The Limits of Dr. Google
There has been some chatter in recent years about how Google could be used as a barometer for major epidemics. The thought is that the world’s most popular search engine is able to do something few physicians can: build a fairly reliable snapshot of what humanity is thinking about at any given time. Sometimes this means queries about Newtown or the Mars Curiosity rover; other times it means a spike in medical queries. These are the harbingers of coming epidemics – or so the theory goes.
Last year, several news outlets reported that Google’s data crunching had correctly predicted that seasons’ flu trends based on geographic search trends. By watching when and where clusters of questions about fever and cough appeared, Google’s engineering whizzes could track the spread of influenza in real time, and predict its eventual penetration.

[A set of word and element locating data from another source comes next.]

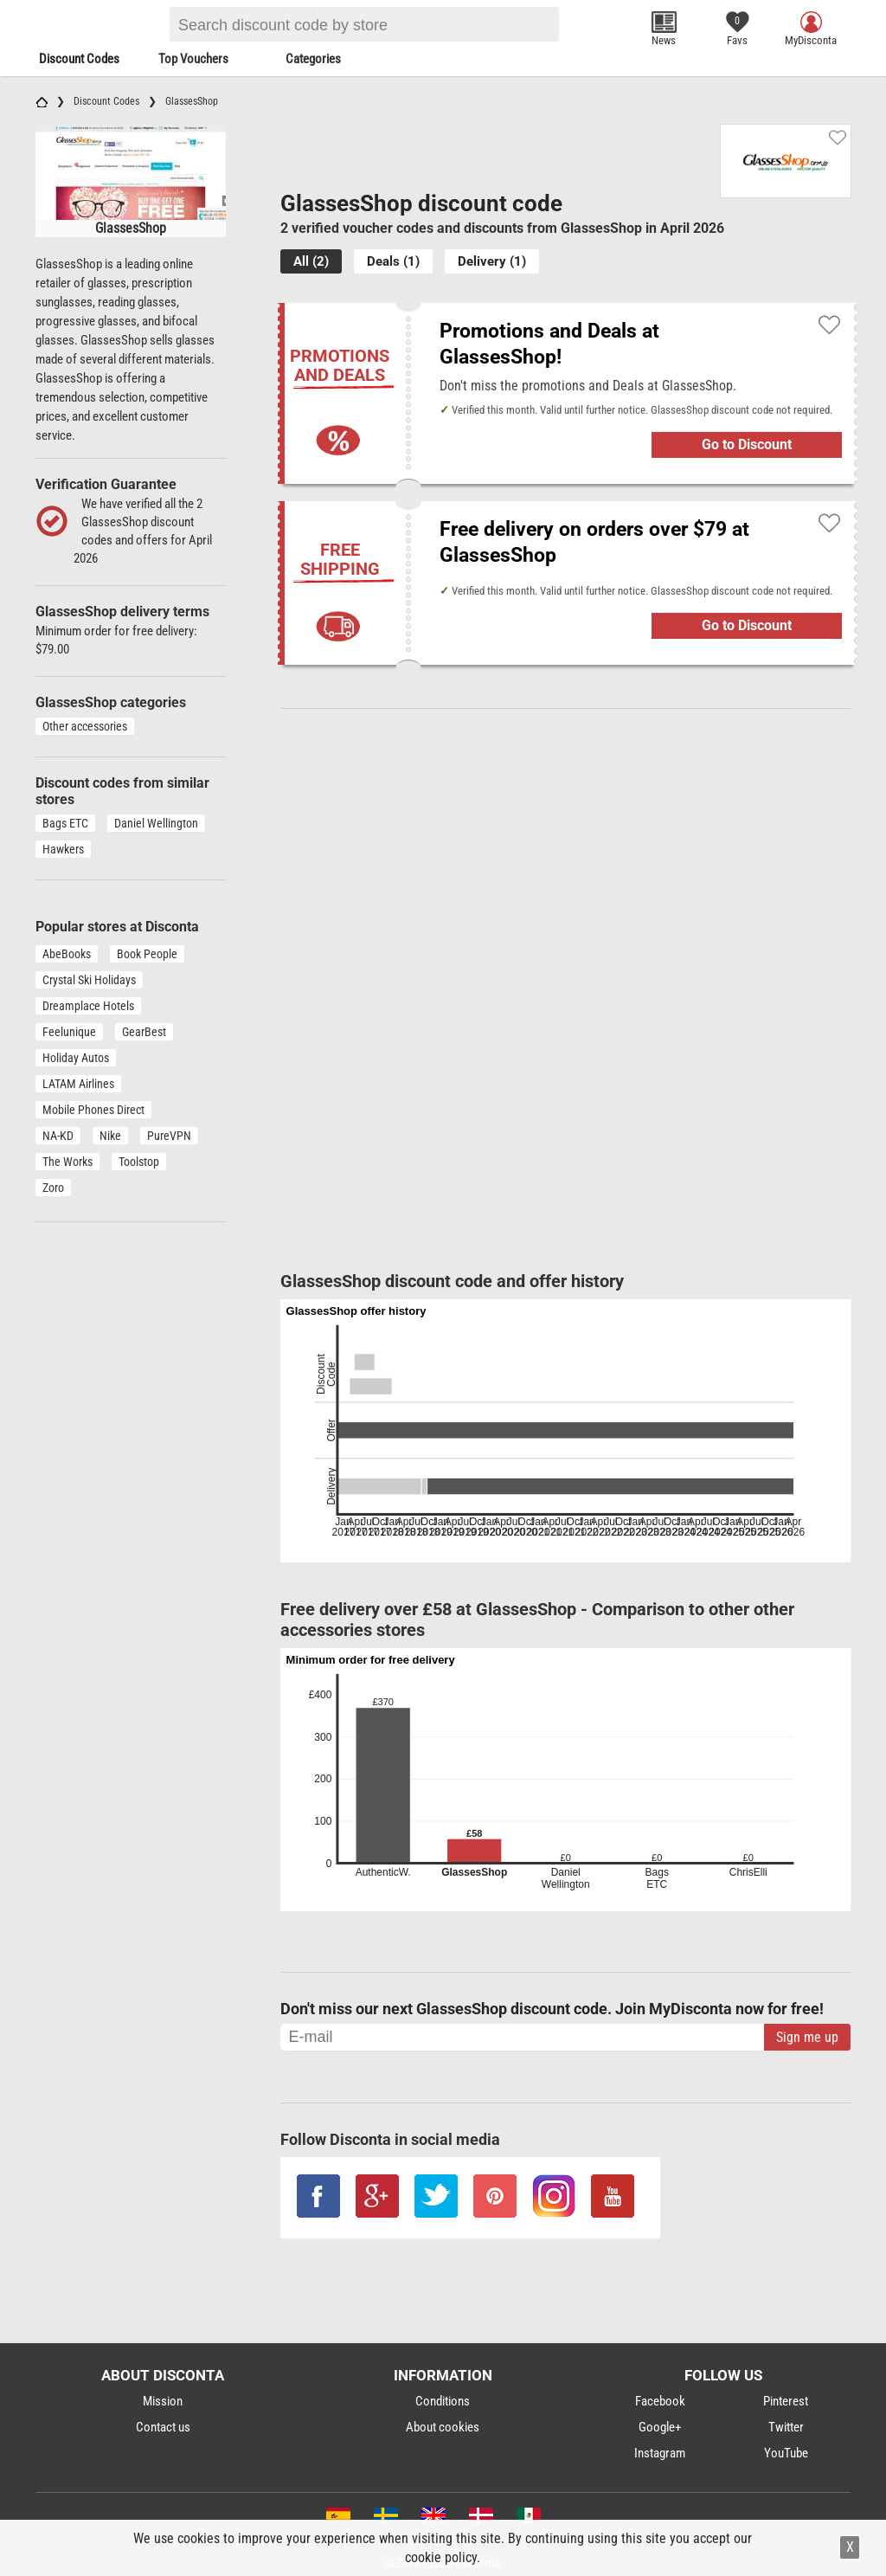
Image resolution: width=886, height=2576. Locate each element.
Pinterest (785, 2401)
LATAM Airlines (78, 1084)
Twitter (786, 2427)
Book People (147, 954)
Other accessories (84, 726)
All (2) (311, 261)
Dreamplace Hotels (88, 1006)
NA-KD (58, 1136)
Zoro (53, 1188)
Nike (110, 1136)
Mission (163, 2401)
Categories (313, 59)
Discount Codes (79, 59)
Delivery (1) (492, 261)
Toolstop (139, 1162)
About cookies (442, 2427)
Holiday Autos (75, 1058)
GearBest (144, 1032)
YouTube (786, 2453)
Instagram (659, 2453)
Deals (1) (393, 261)
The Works (67, 1162)
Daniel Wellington (156, 823)
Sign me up (807, 2037)
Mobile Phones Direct (93, 1110)
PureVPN (169, 1136)
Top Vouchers (193, 59)
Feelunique (69, 1032)
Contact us (163, 2427)
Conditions (442, 2401)
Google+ (660, 2427)
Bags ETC (65, 823)
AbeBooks (66, 954)
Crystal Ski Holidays (89, 980)
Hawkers (63, 849)
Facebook (660, 2401)
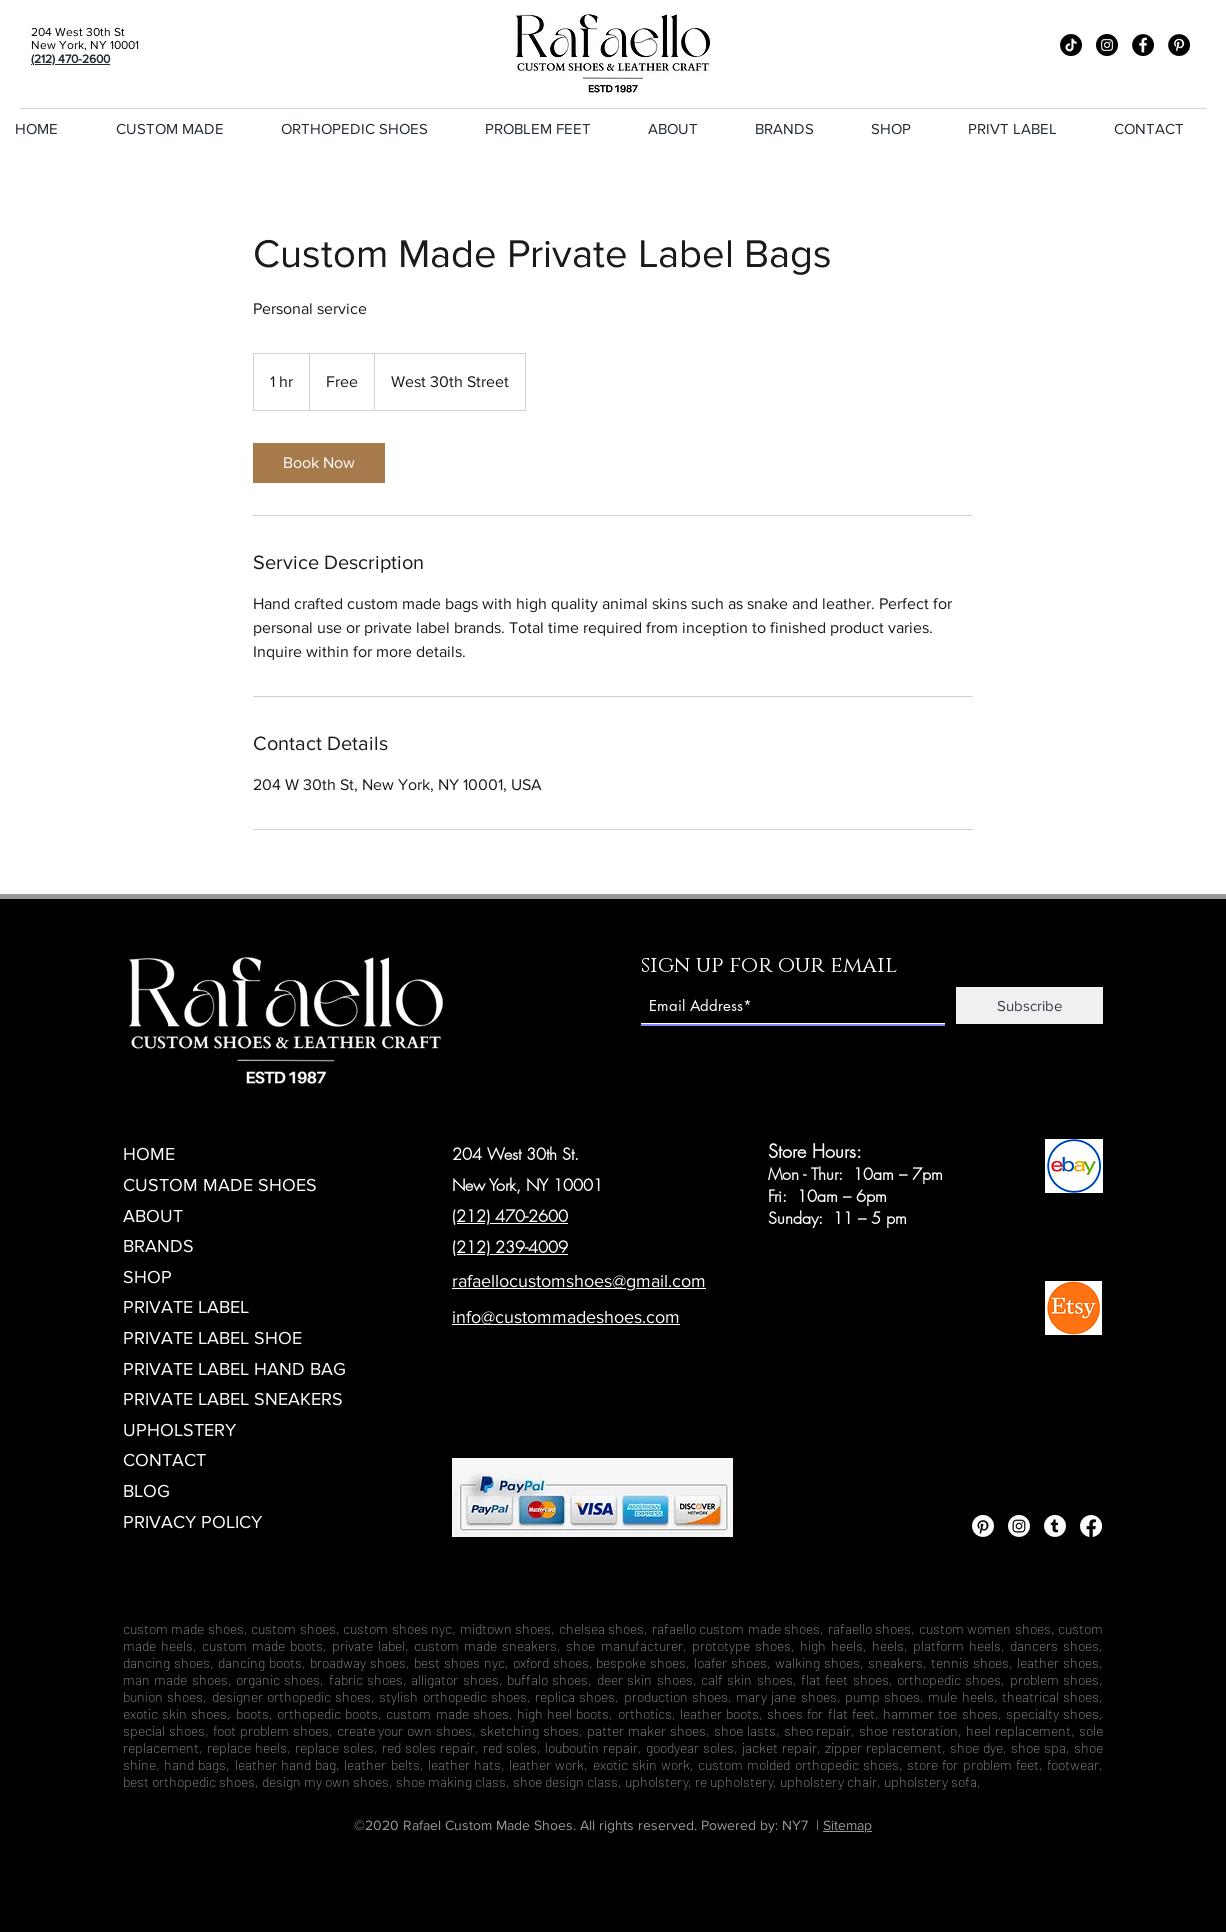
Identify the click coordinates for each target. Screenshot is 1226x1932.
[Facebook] (1143, 45)
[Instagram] (1107, 45)
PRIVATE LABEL (186, 1307)
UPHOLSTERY (179, 1430)
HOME (149, 1154)
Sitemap (847, 1825)
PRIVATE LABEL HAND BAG (234, 1369)
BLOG (146, 1491)
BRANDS (158, 1246)
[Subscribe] (1029, 1005)
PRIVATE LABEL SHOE (212, 1338)
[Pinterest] (1179, 45)
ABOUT (153, 1216)
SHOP (147, 1277)
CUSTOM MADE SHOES (220, 1185)
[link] (319, 463)
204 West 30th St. (515, 1154)
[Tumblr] (1055, 1526)
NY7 (795, 1825)
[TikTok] (1071, 45)
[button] (551, 129)
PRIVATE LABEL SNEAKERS (233, 1399)
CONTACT (164, 1460)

This year, a loophole emerged.
It turns out that we search for information about the flu for two different reasons. The first is when we are suffering from flu-related symptoms. The second is when everybody keeps talking about how deadly this year’s flu outbreak will be. All the media coverage this year appears to have “wagged the dog,” as it were, leading Google to report widespread queries for the flu that didn’t comport with the eventual numbers:
But how did Google’s algorithm fare during this year’s fierce outbreak? Flu reached epidemic levels in January and–pertinent for the Flu Trends algorithm–was widely covered in the news. Would the widespread news coverage cause healthy people to enter influenza keywords into their search bars, thereby skewing Google’s results? We updated our graphic from last year to find out. Indeed, Google’s methods seem to wildly overstate the outbreak’s severity, outstripping the CDC’s figures by nearly a factor of two.
The moral: the Internet is good for many things, but when it comes to medicine, the best data we have are those supplied by actual human beings in the real world. Merely pondering the flu doesn’t make it so. When it comes to accurate predictive tools, the search goes on.